As a hiring manager, you know that your company or department needs new employees. That comes down to the thorny question you need to answer: what should you pay for each worker? Must you stick to what the market pays for their specialized key skills and experience even though your budget had not factored that? Or should you pay what your company can afford, whether that means the possibility of losing that key hire? Can you use stock options?
It’s important first of all to remember that the goal is attracting good talent and paying them at fair rates. Understanding that the market for good talent is a competitive one, you should not pay more for a job than it is worth to your company.
Therefore, the starting point should be to decide on the top amount you would be ready and willing to pay. This should be guided by the value the prospective employee brings to the organization.
1. Establish the scale bottom
The next important step is figuring out the least amount to pay. This is where the market steps in to assist, as the going rates are what set the expectation of the candidates. The market at times under-prices value, while it may overprice value at other times. Whichever way, the potentials will be expecting that you’ll at least pay the rates set by the market, unless you are offering several attractive perks or alternatives.

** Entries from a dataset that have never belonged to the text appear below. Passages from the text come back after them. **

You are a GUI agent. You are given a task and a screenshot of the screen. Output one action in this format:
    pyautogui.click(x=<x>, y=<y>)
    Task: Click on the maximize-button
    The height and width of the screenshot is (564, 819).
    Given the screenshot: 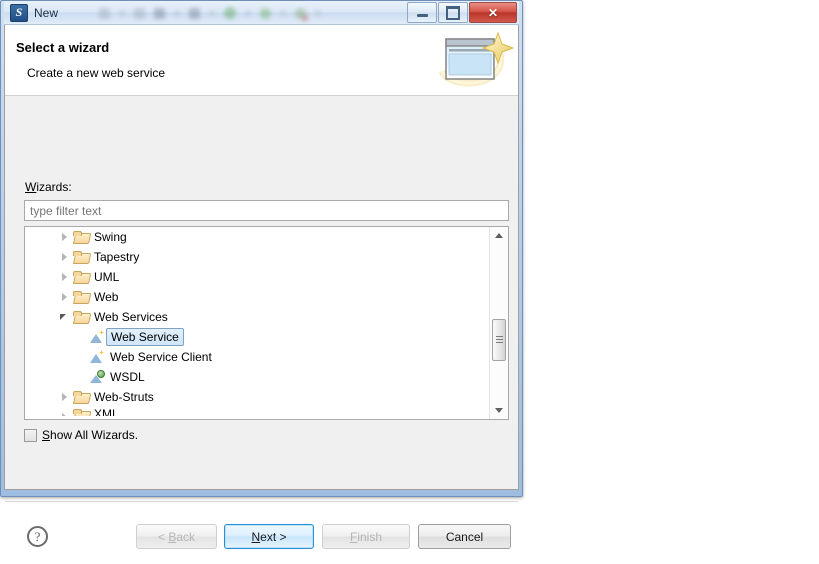 What is the action you would take?
    pyautogui.click(x=453, y=12)
    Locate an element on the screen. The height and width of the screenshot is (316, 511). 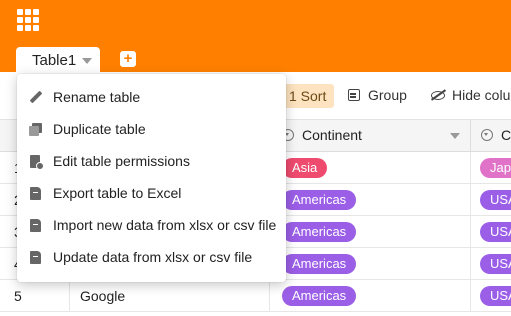
apps-grid-icon is located at coordinates (28, 20).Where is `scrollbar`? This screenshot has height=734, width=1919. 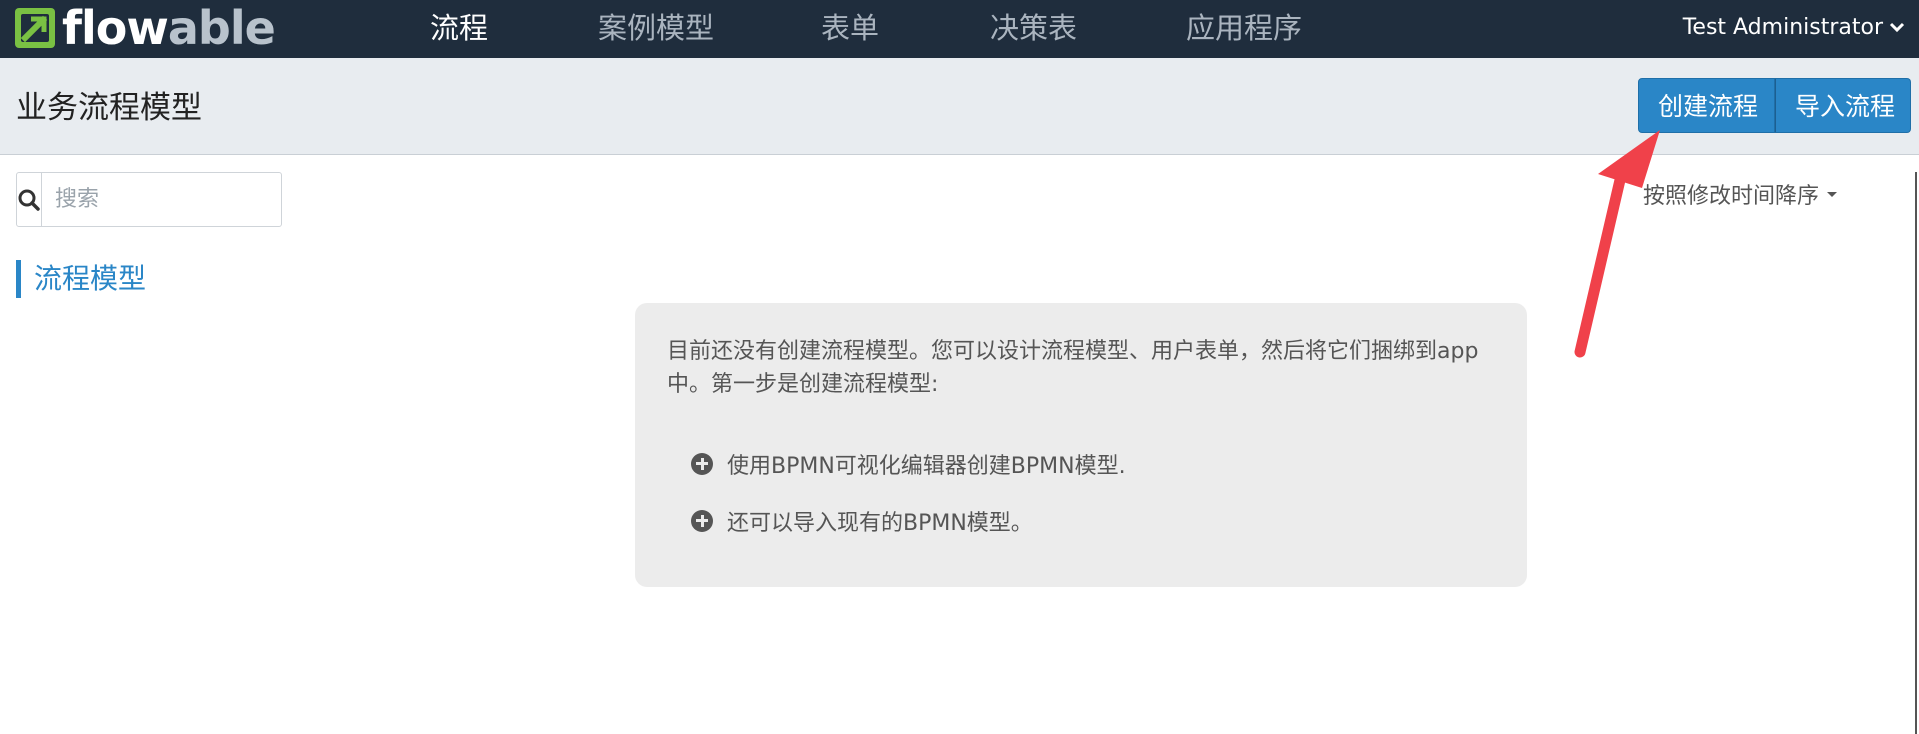 scrollbar is located at coordinates (1916, 453).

Some good sources of pay scale information would be other business owners as they could share with you their experiences. You could get in touch with the area chamber of commerce, or a business networking group to swap information on salary data.
Ultimately, what you pay out will be a blend of the market demands and the job worth.
2. Deciding on payment method
Once you’ve found the worth of the job and the candidate expectations, it’s time to decide on the payroll method. Are you going to offer an hourly pay or fixed salary? Although the choice is yours to make, a widespread notion among workers is that specific positions pay in certain ways.
Typically, salary-based types of jobs are for the management class and other white-collar posts while hourly pay is ideal consultants, temps and certain group of blue-collar jobs.
Next, depending on your specific industry, you may consult your lawyer to ensure that what you are planning is legal. Some jobs for instance have legal restrictions or minimum wage limits. In addition, Trade Unions could also have a say in terms of contracts requiring overtime or particular wage levels.
Another option is paying through commission. A good category to pay via this method is salespeople.
3. Adopt some little flexibility
Having established what you are going to pay, the market expectations and the method of payment, you must be ready to be extremely flexible if you're engaging upper level management staff or senior executives.
The reason is that when it comes to these levels of staff, the guidelines get rather fuzzy. Senior executives often receive a complex blend of salary, bonuses and stock, set by a complicated prevailing practices and market rates.
As an expert in hiring, you need to break the market rules as everything here is negotiable. If you are keen on getting them on board, flexibility is a must. You need to craft a deal that has short-term salary, performance-based business targets and stock as well as long-term bonuses.
Finally, understand that you get greater levels of flexibility if the thinking is taken beyond mere money. Nowadays, lots of people place more value on things rather than cash payouts. You could offer rich non-financial rewards that will draw in right workers and hook them in completely. Examples include flexible working hours, more time off, casual dress, telecommuting, and creative or impressive titles in lieu of simple cash reflected on the payroll. Professional development and training also matter.